I am trying to deobfuscate code. This code uses a lot of long variable names which are substituted with meaningful names at the time of running the code.
How do I preserve the state while searching and replacing?
For instance, with an obfuscated line like this:
${${"GLOBALS"}["ttxdbvdj"]}=_hash(${$urqboemtmd}.substr(${${"GLOBALS"}["wkcjeuhsnr"]},${${"GLOBALS"}["gjbhisruvsjg"]}-${$rrwbtbxgijs},${${"GLOBALS"}["ibmtmqedn"]}));
There are multiple mappings in mappings.txt which match above obfuscated line like:
$rrwbtbxgijs = hash_length;
$urqboemtmd = out;
At the first run, it will replace $rrwbtbxgijs with hash_length in the obfuscated line above. Now, when it comes across the second mapping during the next iteration of the outer while loop, it will replace $urqboemtmd with out in the obfuscated line.
The problem is:
When it comes across first mapping, it does the substitution. However, when it comes across next mapping in the same line for a different matching string, the previous search/replace result is not there.

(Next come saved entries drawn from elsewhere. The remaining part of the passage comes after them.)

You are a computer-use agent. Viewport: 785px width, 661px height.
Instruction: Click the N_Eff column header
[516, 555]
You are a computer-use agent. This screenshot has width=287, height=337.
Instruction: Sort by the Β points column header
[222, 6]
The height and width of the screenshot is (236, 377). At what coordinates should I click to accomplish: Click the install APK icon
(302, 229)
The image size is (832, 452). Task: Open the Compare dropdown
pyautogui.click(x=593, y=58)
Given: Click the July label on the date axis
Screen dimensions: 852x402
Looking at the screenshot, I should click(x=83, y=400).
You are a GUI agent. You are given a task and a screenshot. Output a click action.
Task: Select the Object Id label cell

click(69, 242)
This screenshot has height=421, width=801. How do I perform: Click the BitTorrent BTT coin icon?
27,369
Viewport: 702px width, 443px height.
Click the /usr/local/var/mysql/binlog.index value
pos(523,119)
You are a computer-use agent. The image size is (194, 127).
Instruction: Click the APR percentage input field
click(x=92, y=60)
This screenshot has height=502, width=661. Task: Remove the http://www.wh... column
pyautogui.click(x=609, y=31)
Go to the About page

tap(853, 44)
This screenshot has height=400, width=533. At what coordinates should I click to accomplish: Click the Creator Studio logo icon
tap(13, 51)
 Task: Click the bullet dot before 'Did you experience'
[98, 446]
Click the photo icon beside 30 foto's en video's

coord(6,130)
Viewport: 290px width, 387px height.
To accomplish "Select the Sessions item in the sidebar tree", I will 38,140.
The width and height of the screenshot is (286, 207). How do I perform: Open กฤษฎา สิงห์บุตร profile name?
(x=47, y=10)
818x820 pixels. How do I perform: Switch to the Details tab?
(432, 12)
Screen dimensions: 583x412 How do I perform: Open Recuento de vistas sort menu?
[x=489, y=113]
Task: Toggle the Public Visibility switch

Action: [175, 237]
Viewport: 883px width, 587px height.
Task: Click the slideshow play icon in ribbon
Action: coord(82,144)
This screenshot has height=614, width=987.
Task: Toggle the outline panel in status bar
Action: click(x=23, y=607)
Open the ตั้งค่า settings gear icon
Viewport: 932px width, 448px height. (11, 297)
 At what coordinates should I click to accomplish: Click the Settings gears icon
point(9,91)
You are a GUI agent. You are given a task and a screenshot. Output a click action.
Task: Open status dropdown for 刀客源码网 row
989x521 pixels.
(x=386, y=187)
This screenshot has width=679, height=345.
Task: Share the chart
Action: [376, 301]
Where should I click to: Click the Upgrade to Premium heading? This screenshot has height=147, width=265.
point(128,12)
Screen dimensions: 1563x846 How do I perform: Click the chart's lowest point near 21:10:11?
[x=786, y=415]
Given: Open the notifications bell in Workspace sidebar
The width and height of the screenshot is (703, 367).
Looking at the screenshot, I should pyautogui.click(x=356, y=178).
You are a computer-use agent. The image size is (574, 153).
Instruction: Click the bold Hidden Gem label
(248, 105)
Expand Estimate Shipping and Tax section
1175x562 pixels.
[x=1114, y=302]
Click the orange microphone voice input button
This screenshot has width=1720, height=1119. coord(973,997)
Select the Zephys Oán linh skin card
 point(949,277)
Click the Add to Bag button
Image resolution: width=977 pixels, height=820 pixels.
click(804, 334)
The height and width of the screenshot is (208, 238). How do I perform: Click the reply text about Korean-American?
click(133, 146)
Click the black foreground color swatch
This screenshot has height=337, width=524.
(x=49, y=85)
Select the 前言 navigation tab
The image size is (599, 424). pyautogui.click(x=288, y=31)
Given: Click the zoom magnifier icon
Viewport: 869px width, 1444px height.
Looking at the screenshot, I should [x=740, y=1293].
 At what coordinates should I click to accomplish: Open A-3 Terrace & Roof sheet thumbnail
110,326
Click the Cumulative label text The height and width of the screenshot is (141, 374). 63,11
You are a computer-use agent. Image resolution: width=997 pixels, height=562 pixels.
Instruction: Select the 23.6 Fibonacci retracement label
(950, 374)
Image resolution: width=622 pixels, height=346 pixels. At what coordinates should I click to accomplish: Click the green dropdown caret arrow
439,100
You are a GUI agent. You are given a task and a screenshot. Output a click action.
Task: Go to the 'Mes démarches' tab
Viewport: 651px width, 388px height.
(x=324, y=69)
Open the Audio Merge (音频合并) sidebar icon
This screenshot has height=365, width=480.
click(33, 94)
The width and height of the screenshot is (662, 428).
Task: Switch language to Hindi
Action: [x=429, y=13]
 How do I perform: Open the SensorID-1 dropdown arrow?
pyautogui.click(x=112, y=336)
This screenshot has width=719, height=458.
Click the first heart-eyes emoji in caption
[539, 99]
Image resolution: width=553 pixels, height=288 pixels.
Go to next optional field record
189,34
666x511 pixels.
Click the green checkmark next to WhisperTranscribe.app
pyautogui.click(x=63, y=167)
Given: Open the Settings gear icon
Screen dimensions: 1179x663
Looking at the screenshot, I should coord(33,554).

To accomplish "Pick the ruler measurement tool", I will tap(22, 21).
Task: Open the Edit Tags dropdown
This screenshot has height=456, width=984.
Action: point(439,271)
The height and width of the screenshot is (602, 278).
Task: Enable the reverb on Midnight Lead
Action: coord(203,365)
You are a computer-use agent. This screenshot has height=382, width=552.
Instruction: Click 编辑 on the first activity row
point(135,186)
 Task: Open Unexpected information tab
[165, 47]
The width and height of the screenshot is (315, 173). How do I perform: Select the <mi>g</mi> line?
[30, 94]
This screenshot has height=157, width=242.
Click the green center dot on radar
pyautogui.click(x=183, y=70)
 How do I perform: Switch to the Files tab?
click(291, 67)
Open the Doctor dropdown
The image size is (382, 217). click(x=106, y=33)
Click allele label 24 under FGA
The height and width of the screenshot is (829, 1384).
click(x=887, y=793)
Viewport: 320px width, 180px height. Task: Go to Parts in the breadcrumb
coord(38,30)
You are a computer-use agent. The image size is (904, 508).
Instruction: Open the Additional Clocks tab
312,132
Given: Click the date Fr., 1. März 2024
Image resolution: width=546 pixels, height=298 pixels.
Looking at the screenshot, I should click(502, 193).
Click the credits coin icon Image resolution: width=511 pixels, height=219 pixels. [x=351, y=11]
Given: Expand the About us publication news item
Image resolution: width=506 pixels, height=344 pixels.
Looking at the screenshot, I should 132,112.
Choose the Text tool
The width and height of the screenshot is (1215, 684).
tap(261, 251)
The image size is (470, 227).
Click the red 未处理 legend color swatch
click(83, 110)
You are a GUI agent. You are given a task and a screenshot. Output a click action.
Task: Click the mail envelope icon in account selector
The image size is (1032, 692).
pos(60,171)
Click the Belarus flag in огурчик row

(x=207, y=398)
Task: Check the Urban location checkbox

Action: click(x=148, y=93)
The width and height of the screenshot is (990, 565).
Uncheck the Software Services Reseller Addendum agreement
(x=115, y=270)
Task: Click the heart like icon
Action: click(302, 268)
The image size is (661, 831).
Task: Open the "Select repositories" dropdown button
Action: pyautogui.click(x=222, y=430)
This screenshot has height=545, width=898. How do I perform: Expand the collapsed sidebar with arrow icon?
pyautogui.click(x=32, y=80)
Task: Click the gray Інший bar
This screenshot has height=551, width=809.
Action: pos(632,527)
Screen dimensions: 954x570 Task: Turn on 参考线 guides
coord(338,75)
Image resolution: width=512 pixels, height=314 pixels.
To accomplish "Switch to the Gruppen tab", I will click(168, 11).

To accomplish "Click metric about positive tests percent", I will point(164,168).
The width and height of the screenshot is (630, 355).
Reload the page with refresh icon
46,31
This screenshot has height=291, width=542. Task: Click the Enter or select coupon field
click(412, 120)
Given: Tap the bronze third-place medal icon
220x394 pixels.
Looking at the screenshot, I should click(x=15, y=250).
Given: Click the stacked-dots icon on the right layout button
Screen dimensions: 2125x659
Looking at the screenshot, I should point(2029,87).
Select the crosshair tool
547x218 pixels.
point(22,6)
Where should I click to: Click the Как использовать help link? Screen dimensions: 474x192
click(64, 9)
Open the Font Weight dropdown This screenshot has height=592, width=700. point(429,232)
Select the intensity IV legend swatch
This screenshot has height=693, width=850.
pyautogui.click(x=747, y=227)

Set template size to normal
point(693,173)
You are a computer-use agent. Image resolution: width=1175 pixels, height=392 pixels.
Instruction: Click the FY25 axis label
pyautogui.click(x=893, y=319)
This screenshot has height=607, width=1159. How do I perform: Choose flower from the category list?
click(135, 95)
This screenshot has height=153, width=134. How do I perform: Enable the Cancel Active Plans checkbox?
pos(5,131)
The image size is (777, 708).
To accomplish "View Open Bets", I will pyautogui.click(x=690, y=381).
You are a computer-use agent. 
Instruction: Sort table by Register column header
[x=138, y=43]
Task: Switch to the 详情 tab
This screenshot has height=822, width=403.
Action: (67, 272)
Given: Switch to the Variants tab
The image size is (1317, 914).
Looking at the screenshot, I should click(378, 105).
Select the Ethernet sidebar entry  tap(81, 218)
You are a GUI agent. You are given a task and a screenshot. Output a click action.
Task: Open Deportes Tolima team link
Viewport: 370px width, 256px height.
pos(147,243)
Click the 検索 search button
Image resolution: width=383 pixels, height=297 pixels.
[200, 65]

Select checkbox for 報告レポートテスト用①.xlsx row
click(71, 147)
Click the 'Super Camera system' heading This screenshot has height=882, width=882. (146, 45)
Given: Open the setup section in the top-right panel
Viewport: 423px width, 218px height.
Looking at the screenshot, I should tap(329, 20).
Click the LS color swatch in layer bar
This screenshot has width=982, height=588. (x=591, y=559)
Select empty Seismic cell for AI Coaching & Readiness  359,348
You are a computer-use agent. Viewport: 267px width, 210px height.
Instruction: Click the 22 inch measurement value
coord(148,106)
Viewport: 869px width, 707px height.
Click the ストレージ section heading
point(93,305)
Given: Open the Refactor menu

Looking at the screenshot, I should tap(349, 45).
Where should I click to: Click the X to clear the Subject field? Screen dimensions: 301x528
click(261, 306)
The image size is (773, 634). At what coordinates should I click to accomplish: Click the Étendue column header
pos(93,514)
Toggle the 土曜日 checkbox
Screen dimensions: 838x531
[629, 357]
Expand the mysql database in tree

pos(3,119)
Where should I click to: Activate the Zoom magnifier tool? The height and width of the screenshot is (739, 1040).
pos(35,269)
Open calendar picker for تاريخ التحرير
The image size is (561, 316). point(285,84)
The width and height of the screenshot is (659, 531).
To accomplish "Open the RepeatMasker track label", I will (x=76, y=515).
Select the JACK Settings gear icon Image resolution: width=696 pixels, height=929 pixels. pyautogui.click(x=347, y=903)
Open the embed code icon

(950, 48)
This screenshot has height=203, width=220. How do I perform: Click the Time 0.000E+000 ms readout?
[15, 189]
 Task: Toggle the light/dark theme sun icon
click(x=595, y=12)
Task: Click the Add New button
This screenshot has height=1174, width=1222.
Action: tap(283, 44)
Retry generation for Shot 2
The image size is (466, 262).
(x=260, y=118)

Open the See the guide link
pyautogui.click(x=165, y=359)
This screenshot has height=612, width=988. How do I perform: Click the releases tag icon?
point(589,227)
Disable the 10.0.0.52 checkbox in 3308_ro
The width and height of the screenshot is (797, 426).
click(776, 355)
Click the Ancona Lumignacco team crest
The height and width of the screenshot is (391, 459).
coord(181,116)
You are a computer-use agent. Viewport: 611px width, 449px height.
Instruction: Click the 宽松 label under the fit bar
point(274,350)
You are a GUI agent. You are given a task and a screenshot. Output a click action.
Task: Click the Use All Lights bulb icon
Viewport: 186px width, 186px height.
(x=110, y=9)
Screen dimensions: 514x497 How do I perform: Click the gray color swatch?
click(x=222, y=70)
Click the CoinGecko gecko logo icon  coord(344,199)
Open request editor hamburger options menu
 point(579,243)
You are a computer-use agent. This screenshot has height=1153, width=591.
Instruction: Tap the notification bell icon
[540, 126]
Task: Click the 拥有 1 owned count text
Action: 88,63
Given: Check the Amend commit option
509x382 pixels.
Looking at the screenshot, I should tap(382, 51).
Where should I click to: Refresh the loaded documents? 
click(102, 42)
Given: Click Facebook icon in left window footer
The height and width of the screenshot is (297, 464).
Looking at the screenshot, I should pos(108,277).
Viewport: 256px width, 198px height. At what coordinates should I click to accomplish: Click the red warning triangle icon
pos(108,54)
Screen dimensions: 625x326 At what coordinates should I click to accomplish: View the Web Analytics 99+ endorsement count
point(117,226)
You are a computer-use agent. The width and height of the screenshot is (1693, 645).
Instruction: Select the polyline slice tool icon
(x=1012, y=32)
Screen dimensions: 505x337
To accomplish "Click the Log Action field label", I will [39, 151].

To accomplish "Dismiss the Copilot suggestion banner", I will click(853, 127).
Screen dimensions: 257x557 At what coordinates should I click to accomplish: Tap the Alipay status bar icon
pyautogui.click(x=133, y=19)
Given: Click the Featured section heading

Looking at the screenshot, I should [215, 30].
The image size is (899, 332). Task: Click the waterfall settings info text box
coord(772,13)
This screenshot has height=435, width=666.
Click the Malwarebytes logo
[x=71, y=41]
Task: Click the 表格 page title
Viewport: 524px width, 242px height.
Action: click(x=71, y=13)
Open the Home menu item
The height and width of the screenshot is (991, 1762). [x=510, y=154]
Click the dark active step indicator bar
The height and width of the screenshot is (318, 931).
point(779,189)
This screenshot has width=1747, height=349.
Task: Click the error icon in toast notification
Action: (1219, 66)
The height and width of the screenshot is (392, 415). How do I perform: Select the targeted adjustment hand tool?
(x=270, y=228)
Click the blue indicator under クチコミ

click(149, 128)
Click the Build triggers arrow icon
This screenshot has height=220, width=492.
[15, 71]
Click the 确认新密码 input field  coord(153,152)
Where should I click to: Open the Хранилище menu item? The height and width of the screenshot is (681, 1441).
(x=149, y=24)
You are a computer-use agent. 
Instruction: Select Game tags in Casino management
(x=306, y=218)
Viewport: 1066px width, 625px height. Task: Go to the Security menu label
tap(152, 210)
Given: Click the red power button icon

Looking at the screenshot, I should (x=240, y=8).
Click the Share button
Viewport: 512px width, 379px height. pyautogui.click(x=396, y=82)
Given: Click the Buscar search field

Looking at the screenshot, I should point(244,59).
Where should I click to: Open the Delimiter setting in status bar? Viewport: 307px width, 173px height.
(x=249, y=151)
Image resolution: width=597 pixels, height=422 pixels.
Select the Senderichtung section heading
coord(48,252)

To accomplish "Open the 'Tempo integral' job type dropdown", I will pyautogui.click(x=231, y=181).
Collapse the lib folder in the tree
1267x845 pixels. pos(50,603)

It should preserve the previous substitution. How do I do that?
I wrote a Perl script, which would pick one mapping from mapping.txt and search the entire obfuscated code for all the occurrences of this mapping and replace it with the meaningful text.
Here is the code I wrote:
#! /usr/bin/perl
use warnings;
($mapping, $input) = #ARGV;
open MAPPING, '<', $mapping
or die "couldn't read from the file, $mapping with error: $!\n";
while (<MAPPING>) {
chomp;
$line = $_;
($key, $value) = split("=", $line);
open INPUT, '<', $input;
while (<INPUT>) {
chomp;
if (/$key/) {
$_=~s/\Q$key/$value/g;
print $_,"\n";
}
}
close INPUT;
}
close MAPPING;
To match the literal meta characters inside your string, you can use quotemeta or:
s/\Q$key\E/$replace/
Just tell Perl not to interpret the characters in $key:
s/\Q$key/$value/g
Consider using B::Deobfuscate and gradually enter variable names into its configuration file as you figure out what they do.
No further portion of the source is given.